A scrim ( mesh fabric ) is a lightweight, open-weave material used primarily in theatrical performances and veils. Depending on the lights, the fabric may be visible or invisible, and it often serves as reinforcement for repairing damaged fibers. Generally Thinking Like A Scrim was a book by Tel Adnan and Lynn Marie Kirby. Just as a scrim’, s presence changes with light, our experience of the world is shaped by many, usually overlapping facets, like palimpsestic support and folds that hold.
Textiles act as indicators of our lives, from the waste brought on by large use of textiles to the canvas stretched as an image, from the crib material in which we are wrapped at birth to the clothes we choose for burial. For this unfolding present, Shimmer explores the life cycle of garments, delving deeply through the act of making. Textiles have the ability to discuss topics that cannot be expressed in any other method because they speak a language that transcends cultures and even goes beneath them.

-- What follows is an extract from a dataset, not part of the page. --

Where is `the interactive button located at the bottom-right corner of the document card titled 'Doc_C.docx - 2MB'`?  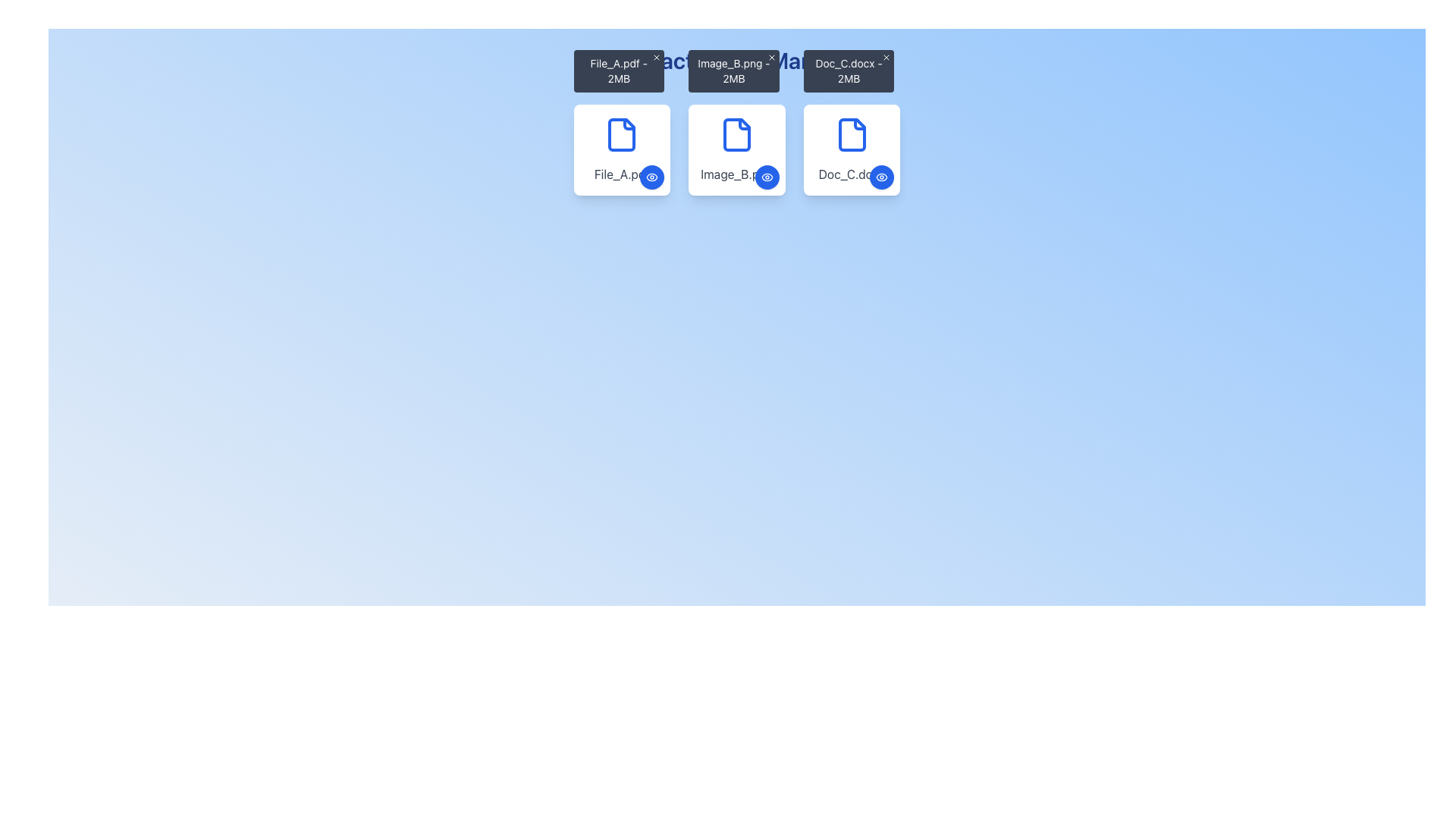 the interactive button located at the bottom-right corner of the document card titled 'Doc_C.docx - 2MB' is located at coordinates (882, 177).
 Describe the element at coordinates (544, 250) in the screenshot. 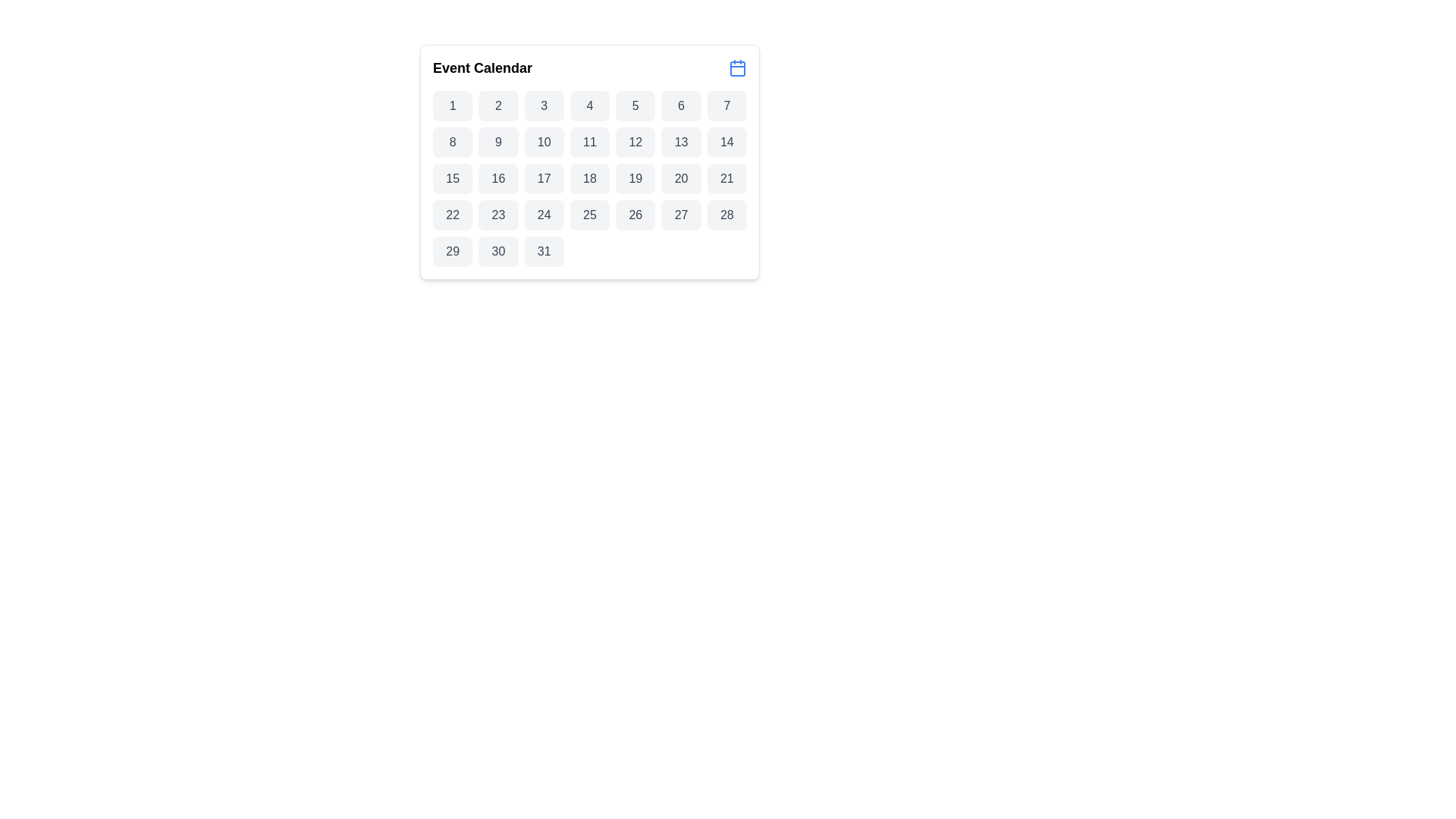

I see `the button displaying the number 31 in the Event Calendar` at that location.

The show draws inspiration from the layered pattern found in the numerous exhibits that will open in June and March of that year. First works by Hana Mileti combine these two parts, much like a scrim that gives fabric structure while remaining pliable to movement.
These first Hana Mileti pieces of art restore everyday-life events, like side-view car mirrors that are tucked away in natural duct tape. These works, 90 inches from the ground and the top of a car windows or mirror, are meant to reflect the social and cultural realities in which the performer herself works.
Our interest in fashion and how washing affects the various stages of our existence stems from our interest in textiles. We are interested in how dressing up and adorning ourselves reflects our hopes, goals, and intentions toward one another. Dressing may serve to cover, make personal, conceal from view, or transform us into someone else. The concept of costuming (etymologically related to ‘, customs ’, ) is deeply layered in the work of Pauline Boudry / Renate Lorenz, who have extensively used jewelry, sweaters, coveralls, period costumes, wigs, prosthetic makeup, leather, sequins, and chains. Costume creates a figure, fits or queries norms and standards.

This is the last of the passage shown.